Participants in a Phase III trial who switched to Eli Lilly’s orforglipron after 72 weeks of treatment with Wegovy or Zepbound largely maintained their weight loss for up to a year.
Maintenance treatment with Eli Lilly’s experimental oral obesity medicine orforglipron helped patients sustain the weight they lost from an initial round of GLP-1 therapy after a year.
These findings come from the Phase III ATTAIN-MAINTAIN trial, which enrolled participants who had undergone 72 weeks of initial treatment with either Novo Nordisk’s Wegovy or Lilly’s Zepbound. After re-randomizing, these individuals were then transitioned to daily oral orforglipron or placebo and followed for 52 more weeks.
At the time of their switch to orforglipron, patients moving from Wegovy had an average weight of 95 kg (209.4 lbs), which increased only slightly to 95.9 kg (211.4 lbs) at the 1-year follow-up, according to Lilly’s Thursday news release. Meanwhile, participants switching from Zepbound weighed an average of 90.9 kg (200.4 lbs) at the start of their oral maintenance regimen, increasing to 95.9 kg after 52 weeks (211.4 lbs).
In a Thursday morning to investors, Truist analysts wrote that the study’s results were “in-line with our expectations that orforglipron is able to maintain significant weight loss for patients over an extended period given prior use of Wegovy or Zepbound.
“We think the data support use of orforglipron as a maintenance therapy that will appeal to many individuals who prefer a convenient oral daily pill to achieve their ongoing weight loss goals,” the analysts added.
The data could also hurt Novo’s prospects in the obesity space, according to analysts at BMO Capital Markets. “All in, today’s data is supportive of increased orforglipron uptake, setting Lilly up for continued future growth at Novo’s expense,” they wrote in a note to investors Thursday morning.

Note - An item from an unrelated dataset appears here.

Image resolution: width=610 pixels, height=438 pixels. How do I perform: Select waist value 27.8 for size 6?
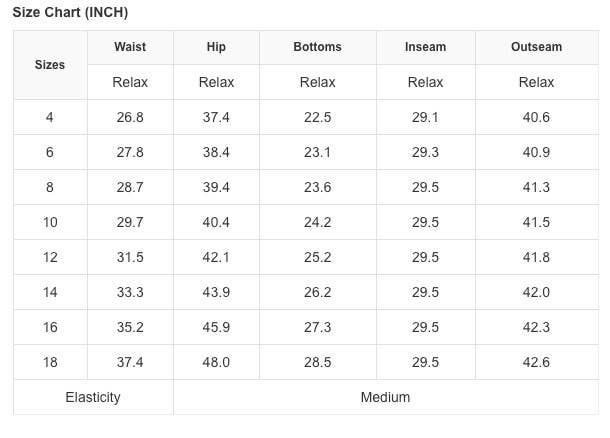(130, 152)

Orforglipron is Lilly’s horse in the increasingly competitive oral obesity race, where it is primarily going against a pill version of Wegovy. Novo is poised to narrowly win the race to market—its new drug application was accepted in May, and BMO analysts in their Thursday note said they expect a decision by the end of 2025.
Lilly, meanwhile, confirmed in its Thursday release that it has filed an application with the FDA and, according to analysts at William Blair, has an action date in March 2026. Last month, the FDA granted orforglipron its Commissioner’s National Priority Voucher, which could cut down the review time to 1–2 months, from the standard 10–12 months.
With this ticket, some analysts anticipate orforglipron could be approved before the end of the year.
Regardless of which pill crosses the regulatory finish line first, orforglipron has already established itself in the clinic. This year alone, the drug has already delivered a series of late-stage victories. In August in the Phase III ATTAIN-2 study, for instance, orforglipron achieved 10.5% weight loss at 72 weeks versus 2.2% in placebo.
Then, in September, orforglipron emerged as the winner in a head-to-head study against an oral version of Novo’s Wegovy. But this time, instead of focusing on weight-loss, the Phase III ACHIEVE-3 trial enrolled patients with type 2 diabetes and looked primarily at the drugs’ effect on blood sugar levels. Orforglipron cut A1C by 1.9% on average, versus 1.7% in the semaglutide group. The study also looked at body weight as a secondary endpoint, showing stronger weight-loss with orforglipron.
A month later, orforglipron again came out on top when compared against AstraZeneca’s diabetes drug Farxiga.